Look here, for example: https://web.archive.org/web/20140701040026/http://echo.msk.r...
Archive.today is by far the best option available.
1) The act of archive.today archiving stories (and thus circumventing paywalls) is arguably v low level illegal (computer miss-use/unauthorized access/etc) but it is up for interpretation whether a) the operator or the person requesting the page carries the most responsibility b) whether it's enforceable in third party countries neither archive.today or the page requester reside in
2) DDoSing a site that writes something bad about you is fundamentally wrong (and probably illegal too)
I think you're missing that circumventing paywalls is unlawful in most parts of the world.

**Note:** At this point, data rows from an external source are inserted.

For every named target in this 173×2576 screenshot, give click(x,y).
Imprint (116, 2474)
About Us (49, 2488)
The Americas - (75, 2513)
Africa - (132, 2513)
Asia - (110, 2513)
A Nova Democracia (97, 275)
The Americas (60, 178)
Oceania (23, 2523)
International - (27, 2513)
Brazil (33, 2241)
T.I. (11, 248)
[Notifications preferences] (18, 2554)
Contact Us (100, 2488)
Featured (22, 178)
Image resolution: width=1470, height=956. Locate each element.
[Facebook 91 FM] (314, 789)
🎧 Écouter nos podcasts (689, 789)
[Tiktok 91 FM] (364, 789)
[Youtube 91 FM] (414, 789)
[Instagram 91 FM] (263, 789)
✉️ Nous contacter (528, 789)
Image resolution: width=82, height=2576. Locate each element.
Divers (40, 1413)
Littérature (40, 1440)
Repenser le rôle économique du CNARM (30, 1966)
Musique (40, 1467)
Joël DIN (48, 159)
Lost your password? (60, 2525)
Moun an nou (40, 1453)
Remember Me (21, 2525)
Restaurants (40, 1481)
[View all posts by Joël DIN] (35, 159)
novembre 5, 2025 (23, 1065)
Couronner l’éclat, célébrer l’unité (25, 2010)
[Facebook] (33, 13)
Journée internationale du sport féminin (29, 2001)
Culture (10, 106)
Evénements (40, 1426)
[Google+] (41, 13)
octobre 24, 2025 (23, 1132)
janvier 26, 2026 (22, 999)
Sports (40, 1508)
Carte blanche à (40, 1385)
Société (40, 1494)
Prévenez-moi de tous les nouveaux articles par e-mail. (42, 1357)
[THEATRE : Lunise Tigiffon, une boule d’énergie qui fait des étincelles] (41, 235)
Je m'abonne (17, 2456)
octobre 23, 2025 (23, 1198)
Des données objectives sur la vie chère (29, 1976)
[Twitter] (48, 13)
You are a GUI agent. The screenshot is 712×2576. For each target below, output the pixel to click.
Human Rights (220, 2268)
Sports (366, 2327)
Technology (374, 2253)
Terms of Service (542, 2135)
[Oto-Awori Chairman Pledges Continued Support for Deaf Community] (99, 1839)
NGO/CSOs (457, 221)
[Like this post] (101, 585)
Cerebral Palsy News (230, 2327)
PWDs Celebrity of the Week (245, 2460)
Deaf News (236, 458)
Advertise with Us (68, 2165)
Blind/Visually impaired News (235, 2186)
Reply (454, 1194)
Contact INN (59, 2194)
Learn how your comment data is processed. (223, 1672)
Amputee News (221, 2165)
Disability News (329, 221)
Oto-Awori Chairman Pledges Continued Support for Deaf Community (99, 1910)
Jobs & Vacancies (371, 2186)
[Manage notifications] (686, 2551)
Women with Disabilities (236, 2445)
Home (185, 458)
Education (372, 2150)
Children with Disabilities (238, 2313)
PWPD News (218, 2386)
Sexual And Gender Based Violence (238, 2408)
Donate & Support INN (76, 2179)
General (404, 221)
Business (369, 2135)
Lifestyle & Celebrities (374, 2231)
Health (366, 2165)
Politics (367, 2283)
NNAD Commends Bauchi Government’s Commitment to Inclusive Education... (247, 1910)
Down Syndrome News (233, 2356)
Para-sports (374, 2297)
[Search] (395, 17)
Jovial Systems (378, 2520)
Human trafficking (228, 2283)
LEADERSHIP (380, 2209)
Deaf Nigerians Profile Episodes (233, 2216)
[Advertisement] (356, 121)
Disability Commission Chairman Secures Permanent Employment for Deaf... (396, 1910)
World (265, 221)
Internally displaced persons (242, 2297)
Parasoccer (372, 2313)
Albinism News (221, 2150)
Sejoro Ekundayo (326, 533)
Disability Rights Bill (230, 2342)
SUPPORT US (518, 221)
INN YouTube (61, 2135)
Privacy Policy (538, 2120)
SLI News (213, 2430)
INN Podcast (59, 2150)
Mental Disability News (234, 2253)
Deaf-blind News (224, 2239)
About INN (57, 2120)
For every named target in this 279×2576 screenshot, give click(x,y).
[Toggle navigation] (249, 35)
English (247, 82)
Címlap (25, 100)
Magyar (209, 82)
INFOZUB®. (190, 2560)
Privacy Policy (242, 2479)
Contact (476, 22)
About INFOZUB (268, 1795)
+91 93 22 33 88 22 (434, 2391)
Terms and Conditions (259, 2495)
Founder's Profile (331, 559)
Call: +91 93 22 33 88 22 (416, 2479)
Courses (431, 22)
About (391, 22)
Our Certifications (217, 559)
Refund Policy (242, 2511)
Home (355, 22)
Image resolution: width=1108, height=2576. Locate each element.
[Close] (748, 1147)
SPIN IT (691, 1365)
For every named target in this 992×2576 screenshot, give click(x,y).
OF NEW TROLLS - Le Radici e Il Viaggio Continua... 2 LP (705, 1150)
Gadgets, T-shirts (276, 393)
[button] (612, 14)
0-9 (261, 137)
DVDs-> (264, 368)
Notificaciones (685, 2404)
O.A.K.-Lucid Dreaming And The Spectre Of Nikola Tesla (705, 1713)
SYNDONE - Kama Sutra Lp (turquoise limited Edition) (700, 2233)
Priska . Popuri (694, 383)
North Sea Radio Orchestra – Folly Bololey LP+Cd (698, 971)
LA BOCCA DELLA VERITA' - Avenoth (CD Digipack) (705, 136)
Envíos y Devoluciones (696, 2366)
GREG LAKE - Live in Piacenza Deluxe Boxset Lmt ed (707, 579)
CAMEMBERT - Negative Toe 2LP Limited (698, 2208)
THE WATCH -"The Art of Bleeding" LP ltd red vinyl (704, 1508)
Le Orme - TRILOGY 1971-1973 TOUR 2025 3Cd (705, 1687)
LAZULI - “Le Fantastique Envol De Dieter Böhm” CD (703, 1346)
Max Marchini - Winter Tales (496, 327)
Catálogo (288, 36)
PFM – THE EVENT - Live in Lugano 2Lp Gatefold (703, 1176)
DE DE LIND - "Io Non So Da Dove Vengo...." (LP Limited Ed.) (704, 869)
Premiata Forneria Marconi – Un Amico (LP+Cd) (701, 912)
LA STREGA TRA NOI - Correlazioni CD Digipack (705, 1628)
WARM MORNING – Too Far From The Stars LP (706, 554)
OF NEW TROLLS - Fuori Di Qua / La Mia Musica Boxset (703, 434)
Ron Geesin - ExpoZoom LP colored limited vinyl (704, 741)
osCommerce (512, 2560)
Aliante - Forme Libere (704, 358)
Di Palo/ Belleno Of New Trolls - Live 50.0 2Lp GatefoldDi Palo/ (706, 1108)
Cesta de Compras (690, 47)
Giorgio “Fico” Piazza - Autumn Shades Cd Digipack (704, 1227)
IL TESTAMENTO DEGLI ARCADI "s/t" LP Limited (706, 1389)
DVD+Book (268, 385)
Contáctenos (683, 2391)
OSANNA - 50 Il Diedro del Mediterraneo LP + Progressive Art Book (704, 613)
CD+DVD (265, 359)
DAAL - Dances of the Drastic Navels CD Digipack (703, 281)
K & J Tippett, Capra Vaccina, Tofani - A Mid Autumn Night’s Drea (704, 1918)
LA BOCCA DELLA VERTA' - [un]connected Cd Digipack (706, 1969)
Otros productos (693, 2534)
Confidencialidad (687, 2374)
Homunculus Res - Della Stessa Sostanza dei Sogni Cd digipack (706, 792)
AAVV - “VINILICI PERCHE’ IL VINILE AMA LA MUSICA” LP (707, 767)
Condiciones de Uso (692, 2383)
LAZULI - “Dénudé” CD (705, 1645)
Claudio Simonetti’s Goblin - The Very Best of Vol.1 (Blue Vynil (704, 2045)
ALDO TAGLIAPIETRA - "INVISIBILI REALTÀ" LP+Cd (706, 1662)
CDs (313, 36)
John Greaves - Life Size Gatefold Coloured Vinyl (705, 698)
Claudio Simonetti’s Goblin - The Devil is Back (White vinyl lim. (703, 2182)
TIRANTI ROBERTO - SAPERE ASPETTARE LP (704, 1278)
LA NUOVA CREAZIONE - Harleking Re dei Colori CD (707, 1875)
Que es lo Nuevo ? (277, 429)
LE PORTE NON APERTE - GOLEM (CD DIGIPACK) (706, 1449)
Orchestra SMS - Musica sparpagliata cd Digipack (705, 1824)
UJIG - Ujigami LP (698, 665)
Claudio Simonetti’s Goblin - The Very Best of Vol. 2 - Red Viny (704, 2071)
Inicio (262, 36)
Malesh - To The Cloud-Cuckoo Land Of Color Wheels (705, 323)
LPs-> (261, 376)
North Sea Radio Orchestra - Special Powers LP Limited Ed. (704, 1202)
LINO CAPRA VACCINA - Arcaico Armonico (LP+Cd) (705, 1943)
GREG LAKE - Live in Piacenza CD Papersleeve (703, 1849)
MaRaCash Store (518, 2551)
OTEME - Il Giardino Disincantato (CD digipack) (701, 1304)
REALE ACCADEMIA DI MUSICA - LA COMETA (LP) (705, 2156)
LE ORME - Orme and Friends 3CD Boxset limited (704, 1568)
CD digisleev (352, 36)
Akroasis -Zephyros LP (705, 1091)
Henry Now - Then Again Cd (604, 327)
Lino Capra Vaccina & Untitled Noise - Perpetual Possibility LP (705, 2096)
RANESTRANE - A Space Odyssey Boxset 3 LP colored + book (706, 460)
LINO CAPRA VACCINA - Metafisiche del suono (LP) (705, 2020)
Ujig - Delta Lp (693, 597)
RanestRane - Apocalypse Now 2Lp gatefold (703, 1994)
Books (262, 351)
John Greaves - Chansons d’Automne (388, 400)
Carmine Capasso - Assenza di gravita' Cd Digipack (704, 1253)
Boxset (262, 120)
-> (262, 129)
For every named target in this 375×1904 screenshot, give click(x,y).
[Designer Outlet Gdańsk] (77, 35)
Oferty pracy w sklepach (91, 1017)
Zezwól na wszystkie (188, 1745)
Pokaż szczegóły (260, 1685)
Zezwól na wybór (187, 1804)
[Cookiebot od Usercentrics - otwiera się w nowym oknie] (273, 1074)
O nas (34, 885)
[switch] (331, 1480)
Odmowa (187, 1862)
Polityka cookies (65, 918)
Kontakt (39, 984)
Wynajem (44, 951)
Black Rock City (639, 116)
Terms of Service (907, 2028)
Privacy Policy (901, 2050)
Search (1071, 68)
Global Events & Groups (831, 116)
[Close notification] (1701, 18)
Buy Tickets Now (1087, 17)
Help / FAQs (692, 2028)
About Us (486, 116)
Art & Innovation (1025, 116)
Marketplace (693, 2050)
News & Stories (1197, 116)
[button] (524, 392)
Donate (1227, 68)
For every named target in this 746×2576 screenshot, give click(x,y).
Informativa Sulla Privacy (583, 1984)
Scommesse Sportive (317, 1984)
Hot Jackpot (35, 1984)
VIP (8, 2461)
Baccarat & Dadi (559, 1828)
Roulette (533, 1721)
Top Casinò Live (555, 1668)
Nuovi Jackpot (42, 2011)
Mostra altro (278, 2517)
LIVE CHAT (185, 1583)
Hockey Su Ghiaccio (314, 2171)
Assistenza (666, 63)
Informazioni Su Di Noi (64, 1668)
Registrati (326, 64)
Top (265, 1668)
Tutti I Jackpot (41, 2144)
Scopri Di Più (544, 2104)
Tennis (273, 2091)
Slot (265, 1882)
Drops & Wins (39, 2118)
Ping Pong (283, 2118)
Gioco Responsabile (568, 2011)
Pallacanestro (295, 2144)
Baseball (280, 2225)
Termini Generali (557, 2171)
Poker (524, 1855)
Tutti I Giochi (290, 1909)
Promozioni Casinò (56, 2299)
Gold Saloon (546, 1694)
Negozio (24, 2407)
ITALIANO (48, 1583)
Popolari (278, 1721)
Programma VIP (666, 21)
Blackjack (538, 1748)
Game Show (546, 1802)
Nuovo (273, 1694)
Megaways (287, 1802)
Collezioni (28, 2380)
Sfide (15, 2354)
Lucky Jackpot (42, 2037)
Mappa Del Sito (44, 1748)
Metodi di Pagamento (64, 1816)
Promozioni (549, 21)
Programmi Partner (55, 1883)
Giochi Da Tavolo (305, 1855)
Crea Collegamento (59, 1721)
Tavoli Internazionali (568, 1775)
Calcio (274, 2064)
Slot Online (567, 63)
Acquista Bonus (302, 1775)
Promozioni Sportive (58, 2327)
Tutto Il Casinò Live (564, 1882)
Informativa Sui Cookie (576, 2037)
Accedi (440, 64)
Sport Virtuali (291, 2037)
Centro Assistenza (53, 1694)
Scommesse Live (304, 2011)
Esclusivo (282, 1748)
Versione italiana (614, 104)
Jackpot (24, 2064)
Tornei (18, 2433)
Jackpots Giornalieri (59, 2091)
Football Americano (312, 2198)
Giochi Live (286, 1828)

And a necessity if you want to archive the content correctly, also necessary if you want the archives to be publicly available.
Not really, no. It's not unlikely to result in the service ceasing to exist.
As an individual, keeping their identity private is the only way to prevent oppression.
Edit: I misread the comment initially as from someone with more insight. However, I guess it is obvious that anyone can see the JavaScript and participates involuntarily in the DoS.